The assault rifles delay
The assault rifle procurement story is even more incomprehensible and alarming, as the
Army is likely to scrap its 2011 tender for 66,000 multi-calibre assault rifles, after four overseas vendors failed to meet its requirements in trials that concluded last November.
The Army’s tender required the modular assault rifles to switch from 7.62x39mm to 5.56x45mm for employment in defensive and suppressive fire roles, merely by changing their barrels and magazines. The selected system was to have replaced the Defence Research and Development Organisation-designed assault rifle, which the Army had stated was ‘operationally inadequate’ in 2010, after using it on sufferance for years.
The shortlisted rifle, like the CQB carbine, was also to be licence-built by the OFB to meet the Army’s immediate operational requirement for over 2,20,000 assault rifles. Four models participated in trials at Bakloh cantonment near Dalhousie in Himachal Pradesh and at Hoshairpur in Punjab, from August 2014 onwards. All four rifles failed to meet the Army’s QRs for various reasons.
Official sources indicated that retrials were unlikely, and that after four years of wasted effort, the Army now plans to draw up fresh QRs for a single calibre rifle, in all likelihood a 7.62x39mm, which has a shorter range than its 5.56x45mm calibre equivalent that is in use with most of the world’s armies.

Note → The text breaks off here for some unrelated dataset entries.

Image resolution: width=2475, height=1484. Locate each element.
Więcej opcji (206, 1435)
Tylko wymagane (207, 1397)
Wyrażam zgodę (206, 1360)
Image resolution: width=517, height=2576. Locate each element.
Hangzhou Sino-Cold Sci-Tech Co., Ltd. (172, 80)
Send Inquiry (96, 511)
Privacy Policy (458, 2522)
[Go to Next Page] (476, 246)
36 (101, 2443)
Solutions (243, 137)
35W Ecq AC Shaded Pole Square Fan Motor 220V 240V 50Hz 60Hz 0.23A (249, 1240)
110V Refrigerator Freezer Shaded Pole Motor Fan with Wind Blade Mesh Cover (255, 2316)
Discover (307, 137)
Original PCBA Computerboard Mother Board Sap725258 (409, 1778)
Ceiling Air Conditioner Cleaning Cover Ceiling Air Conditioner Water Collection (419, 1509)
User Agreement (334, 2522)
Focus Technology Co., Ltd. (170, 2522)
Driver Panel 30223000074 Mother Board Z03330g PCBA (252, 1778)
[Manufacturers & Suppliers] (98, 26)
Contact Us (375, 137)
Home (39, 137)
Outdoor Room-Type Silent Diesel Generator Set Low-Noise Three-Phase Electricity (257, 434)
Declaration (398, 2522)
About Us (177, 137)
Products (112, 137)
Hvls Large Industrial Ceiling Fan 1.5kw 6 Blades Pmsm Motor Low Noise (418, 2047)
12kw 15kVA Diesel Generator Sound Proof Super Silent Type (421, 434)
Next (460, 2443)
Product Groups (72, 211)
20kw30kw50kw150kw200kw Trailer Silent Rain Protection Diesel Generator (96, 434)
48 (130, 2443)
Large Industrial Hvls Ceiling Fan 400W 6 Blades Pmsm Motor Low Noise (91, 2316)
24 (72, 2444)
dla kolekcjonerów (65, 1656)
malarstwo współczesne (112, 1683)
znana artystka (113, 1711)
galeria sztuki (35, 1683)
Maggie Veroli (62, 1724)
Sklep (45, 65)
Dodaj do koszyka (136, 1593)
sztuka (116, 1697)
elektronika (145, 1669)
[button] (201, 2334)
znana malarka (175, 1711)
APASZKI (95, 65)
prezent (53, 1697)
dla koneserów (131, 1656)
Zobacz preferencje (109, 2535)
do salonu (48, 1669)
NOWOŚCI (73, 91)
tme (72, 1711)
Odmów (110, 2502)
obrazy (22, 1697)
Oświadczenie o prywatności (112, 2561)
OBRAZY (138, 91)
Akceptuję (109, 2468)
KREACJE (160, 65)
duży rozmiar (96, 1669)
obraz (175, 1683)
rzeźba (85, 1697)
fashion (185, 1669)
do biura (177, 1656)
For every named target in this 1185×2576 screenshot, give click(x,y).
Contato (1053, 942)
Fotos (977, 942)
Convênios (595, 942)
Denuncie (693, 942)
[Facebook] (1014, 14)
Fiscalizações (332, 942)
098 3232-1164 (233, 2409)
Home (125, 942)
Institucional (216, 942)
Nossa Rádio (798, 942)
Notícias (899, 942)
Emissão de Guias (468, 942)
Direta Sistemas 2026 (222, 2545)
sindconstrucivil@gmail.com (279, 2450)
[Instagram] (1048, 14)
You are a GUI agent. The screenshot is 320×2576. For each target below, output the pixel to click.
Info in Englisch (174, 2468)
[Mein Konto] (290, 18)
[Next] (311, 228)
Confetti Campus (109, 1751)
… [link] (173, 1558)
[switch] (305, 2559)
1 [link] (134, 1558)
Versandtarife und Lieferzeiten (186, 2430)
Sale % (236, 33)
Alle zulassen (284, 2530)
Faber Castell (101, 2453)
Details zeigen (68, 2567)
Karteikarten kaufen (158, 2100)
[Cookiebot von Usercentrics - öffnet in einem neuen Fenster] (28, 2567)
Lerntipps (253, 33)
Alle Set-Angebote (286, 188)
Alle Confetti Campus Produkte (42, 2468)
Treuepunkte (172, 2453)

It will then send out a request for information for the new rifle, before re-tendering several months later. Thereafter, it will navigate the time-consuming process of technical evaluation, user trials and shortlisting, followed by price negotiations, a process lasting three to four years.
Poor alternative
The MoD is also believed to be considering the alternative proposal of abandoning the import of both the carbine and assault rifle and manufacturing them locally under Prime Minister Narendra Modi’s ‘Make in India’ enterprise. But this will also entail time-consuming procedures, necessitating a private or public sector-led joint venture with an overseas original equipment manufacturer, again selected after extensive trials. Such an enterprise would, doubtless, necessitate the import of a certain number of weapon systems before their licensed production by the JV begins much later.
Army officers have warned that such delays severely compromise the operational efficiency of infantry units, especially those deployed in counter-insurgency operations, as they are forced to employ INSAS rifles against the superior weaponry of militants in Kashmir and the Northeast. Meanwhile, even the sniper rifles used in the paramilitary forces are more contemporary and advanced than the Army’s Soviet-era Dragunov SVD gas-operated, semi-automatic models acquired in the 80s.
Attempts to import around 1,000 sniper rifles for the Army’s Special Forces in 2010-11 under the Fast Track Procurement route proved fruitless and have been abandoned, even though the requirement remains a priority. An Army team led by a two-star officer conducted comparative trials in Israel (for IWI’s semi-automatic Galil sniper rifle), Finland (for Beretta’s SAKO TRG-22/24 bolt action model) and the U.S. (for Sig Sauers 3000 magazine-fed rifle), but with no results.
Unfortunately, even such specialist rifles, which can potentially alter not only the course of battles and politics but even history, remain victims of Army apathy.